Das Arbare

"Arbare" ist die echyrische Bezeichnung für die weiten, in der Antike von urtümlichen Wäldern bedeckten Gebiete im Nordwesten, noch jenseits des damals als unzivilisiertes Grenzland betrachteten Arros. Seine Bewohner, die von den Echyren einfach Arbaren genannt wurden, galten als unzivilisierte Wilde, kaum besser als Tiere, die in vielen antiken Berichten aus dem Phalopos auch kaum von tatsächlichen verdorbenen Tiermenschen zu unterscheiden sind. Doch wer waren die antiken Arbaren, deren einziger Beitrag zur Geschichte über lange Zeit die Überfälle auf arroische Siedlungen waren?

  

Auf der Spur der Arbaren

"Die Arbaren" - die gab es in der Antike eigentlich noch gar nicht, jedenfalls nicht im Selbstverständnis der Völker und Stämme, die in und am Bezilla-Wald lebten, den sumpfigen Foslach-Ebenen Land abtrotzten oder dem kalten Kulskirra die Stirn boten.

In ihrem Selbstverständnis waren die Menschen dieser nördlichen Weltgegend kein einheitliches Volk. Die teilweise noch bis weit in die Antike hinein halbnomadisch lebenden Großfamilien waren zunächst nur sich selbst und eventuell noch einer Sippe verwandter Großfamilien verpflichtet. Die großen Schlachten zwischen den "Völkern", die zahllose Heldenlieder überliefern, wurden oft zwischen 50 bis 100 Kriegern - beide Seiten zusammengezählt - entschieden.

__________

__GESTELLTE AUFGABE 1__. Zählen Sie die Landschaften auf, in oder an denen laut dem Artikel über die Arbaren die Völker und Stämme lebten.
__GESTELLTE AUFGABE 2__. Prüfen Sie anhand des Artikels über die Arbaren, ob die folgenden Aussagen zutreffen: (a) Die Menschen der nördlichen Weltgegend verstanden sich als einheitliches Volk. (b) Arros galt damals als unzivilisiertes Grenzland. (c) An den großen Schlachten waren oft 50 bis 100 Krieger beteiligt, beide Seiten zusammengezählt.
__GESTELLTE AUFGABE 3__. Führen Sie den Artikel über die Arbaren im Anschluss an seinen letzten Satz fort.
Für die Bearbeitung sind die Daten ohne Bedeutung.

__DATENÜBERSICHT__.

__________

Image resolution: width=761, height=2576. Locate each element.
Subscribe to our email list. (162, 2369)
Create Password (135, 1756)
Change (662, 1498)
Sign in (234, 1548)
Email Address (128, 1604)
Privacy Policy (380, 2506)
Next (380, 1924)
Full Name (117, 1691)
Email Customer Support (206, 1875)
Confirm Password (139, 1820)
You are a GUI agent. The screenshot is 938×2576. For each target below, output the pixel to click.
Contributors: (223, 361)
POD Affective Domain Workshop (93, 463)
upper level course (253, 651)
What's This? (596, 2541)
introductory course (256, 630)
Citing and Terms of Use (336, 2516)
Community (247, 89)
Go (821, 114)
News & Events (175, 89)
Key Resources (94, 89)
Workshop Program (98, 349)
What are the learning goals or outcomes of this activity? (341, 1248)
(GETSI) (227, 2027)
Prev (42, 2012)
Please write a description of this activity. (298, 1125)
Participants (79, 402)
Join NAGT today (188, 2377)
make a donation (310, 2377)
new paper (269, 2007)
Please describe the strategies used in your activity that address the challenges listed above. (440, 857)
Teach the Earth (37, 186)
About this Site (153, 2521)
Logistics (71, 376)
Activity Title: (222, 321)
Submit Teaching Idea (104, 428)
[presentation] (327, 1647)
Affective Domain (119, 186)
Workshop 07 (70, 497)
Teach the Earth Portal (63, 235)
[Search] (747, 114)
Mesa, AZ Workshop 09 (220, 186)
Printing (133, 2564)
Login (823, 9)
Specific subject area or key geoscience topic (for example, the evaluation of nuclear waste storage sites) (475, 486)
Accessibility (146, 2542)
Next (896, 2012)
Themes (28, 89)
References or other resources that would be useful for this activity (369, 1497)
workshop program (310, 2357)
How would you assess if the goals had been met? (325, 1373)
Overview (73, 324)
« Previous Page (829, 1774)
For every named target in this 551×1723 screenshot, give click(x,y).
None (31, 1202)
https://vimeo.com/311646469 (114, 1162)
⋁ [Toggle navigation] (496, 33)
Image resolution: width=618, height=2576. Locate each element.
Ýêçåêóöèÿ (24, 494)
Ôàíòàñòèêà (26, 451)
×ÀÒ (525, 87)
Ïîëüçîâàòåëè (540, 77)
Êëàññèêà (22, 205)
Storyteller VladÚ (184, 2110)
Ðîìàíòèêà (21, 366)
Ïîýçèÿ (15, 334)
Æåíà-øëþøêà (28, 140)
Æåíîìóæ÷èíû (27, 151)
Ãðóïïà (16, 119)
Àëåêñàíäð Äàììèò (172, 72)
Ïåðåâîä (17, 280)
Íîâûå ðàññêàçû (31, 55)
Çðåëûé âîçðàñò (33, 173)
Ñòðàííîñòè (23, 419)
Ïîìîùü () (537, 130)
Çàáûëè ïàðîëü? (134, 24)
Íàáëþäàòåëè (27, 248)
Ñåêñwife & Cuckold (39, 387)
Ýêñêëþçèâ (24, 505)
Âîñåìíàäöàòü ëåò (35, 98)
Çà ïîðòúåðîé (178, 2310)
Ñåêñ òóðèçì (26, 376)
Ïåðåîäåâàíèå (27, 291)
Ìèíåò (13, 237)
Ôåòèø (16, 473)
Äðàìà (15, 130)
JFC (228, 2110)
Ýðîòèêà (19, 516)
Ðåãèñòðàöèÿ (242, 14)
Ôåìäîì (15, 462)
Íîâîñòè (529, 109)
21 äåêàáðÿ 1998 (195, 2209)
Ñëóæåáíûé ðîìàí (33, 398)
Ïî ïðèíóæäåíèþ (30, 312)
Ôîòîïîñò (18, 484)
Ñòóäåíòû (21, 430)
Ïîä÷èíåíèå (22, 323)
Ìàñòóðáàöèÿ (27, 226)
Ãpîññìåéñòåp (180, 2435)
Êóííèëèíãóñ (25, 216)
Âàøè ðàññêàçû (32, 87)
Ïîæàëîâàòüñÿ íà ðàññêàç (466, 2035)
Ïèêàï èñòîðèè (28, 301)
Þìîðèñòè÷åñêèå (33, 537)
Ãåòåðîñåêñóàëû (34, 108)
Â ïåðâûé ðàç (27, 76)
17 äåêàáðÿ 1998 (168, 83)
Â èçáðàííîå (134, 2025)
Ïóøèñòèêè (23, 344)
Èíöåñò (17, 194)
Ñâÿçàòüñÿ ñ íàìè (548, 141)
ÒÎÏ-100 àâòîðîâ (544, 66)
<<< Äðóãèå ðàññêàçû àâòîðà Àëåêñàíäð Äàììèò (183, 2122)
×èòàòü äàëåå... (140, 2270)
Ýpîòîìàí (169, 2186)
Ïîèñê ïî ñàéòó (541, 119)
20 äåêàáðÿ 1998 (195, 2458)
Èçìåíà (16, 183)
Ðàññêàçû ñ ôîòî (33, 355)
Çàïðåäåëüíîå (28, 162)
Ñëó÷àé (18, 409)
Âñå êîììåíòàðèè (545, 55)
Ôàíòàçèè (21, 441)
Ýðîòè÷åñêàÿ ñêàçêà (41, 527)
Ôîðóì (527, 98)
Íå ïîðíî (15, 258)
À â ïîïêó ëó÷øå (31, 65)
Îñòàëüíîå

__________

__SCHRIFTLICHE ANTWORT 1__. Bezilla-Wald, Foslach-Ebenen, Kulskirra

__SCHRIFTLICHE ANTWORT 2__.
(a) Nein: „In ihrem Selbstverständnis waren die Menschen dieser nördlichen Weltgegend kein einheitliches Volk.“
(b) Ja: „des damals als unzivilisiertes Grenzland betrachteten Arros“
(c) Ja: „wurden oft zwischen 50 bis 100 Kriegern - beide Seiten zusammengezählt - entschieden“

__SCHRIFTLICHE ANTWORT 3__.
Erst zur Mitte der Antike hin schlossen sich mehrere Sippen zu einem Stammesverbund zusammen, anfänglich meist nur, um gemeinsam in das immer besser geschützte Arros einfallen zu können. Es dauerte bis in die Spätantike, dass diese Stämme ein stabileres Gefüge bildeten und sich gegenüber anderen Stämmen deutlich abgrenzten. Während der Klassik bildeten sich schließlich langsam die ersten Stammeskönigreiche, zunächst nach arroischem später nach arrosevischem Vorbild.

Doch obwohl die "Arbaren" sich nie als ein Volk verstanden (das "arbarische" Volk ist eine Schöpfung, die erst in der Zeit um die Magische Revolution forciert wurde, als die nordwestlichen Staaten sich vom echyrischen Süden abgrenzen wollten), hatten sie mehr gemeinsam, als dass sie sich zu plündernden Horden zusammenschlossen: eine gemeinsame Sprache, eine gemeinsame Mythologie und eine gemeinsame soziale Struktur.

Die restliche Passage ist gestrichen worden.